Inspired by places: From The Road at Eleven Gallery
Eleven Fine Art gallery is currently hosting From the Road – a group exhibition exploring artists’ relationships with their location and environments. The locations include London, Havana, Iceland, Holland and more and the artists are:
Rob Carter, Harry Cory Wright, Rick Giles, Ken Griffiths, Paul Hill, Jane Hilton, Josef Hoflehner, Peter Newman, Sam Pelly, Wim Wenders and David Yarrow.
You can see my favourite images in this blog post but I would definitely recommend going to the gallery in person – Rob Carter’s Tulip Fields manages to look almost three dimensional with its ribbons of colour and you can’t get that effect from looking at this image on the screen.

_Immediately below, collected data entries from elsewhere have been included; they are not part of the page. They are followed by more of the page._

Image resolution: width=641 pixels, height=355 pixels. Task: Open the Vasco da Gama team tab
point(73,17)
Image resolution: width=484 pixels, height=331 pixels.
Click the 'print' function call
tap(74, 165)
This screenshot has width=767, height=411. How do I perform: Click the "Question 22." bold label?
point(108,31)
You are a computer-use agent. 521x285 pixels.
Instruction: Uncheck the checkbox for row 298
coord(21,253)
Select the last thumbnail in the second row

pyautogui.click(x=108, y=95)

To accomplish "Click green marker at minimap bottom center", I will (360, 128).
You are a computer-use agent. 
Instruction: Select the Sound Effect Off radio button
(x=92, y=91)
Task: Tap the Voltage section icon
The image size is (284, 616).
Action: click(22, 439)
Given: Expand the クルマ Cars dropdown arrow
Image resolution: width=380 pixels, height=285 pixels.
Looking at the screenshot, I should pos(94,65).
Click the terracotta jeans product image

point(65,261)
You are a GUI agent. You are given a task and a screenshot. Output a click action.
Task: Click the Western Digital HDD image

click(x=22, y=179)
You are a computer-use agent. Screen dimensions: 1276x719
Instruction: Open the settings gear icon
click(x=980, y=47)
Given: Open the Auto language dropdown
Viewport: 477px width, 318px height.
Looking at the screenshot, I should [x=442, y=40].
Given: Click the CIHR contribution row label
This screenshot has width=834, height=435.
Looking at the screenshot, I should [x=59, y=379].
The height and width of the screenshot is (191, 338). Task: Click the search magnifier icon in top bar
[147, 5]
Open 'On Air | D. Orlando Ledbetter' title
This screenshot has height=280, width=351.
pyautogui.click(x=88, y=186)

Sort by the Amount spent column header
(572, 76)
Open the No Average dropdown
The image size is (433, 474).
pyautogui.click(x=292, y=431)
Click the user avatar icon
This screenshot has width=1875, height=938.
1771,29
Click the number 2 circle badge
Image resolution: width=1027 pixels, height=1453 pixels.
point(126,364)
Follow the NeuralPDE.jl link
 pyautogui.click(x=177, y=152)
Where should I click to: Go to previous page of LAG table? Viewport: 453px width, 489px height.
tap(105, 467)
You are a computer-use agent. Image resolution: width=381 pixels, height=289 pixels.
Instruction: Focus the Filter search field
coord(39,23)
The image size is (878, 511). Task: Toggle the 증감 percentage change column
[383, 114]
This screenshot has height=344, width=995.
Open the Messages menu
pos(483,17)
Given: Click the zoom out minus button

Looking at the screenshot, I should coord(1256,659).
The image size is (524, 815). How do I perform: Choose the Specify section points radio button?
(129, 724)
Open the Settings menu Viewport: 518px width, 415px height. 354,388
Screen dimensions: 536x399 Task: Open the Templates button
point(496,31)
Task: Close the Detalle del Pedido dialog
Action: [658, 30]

In case you were wondering, he created the photo using a rotating lens, rather than travelling at hundreds of miles an hour.
Rick Giles’ photo was the one which made me visit the exhibition in the first place. It reminds me of the beautiful Per Pulverum Ad Astrum series by Eva Stenram where she created negatives from NASA images of Mars and then left them around her flat to collect scratches and dust.
Peter Newman’s piece made use of a vintage wide angle lens attached to a digital camera with great results. The image is called St Mary Axe (after the street which contains the Gherkin – 30 St Mary Axe) and illustrates something I’ve noticed about images of London – namely that the Gherkin seems to be gradually coming to the fore as a symbol of modern London, usurping things like the Houses of Parliament and Big Ben and the London Eye. Perhaps that’s because while tourists still flock to see the traditional skyline pieces, those of us who live and work in London tend not to go to those areas and we become used to very different landmarks?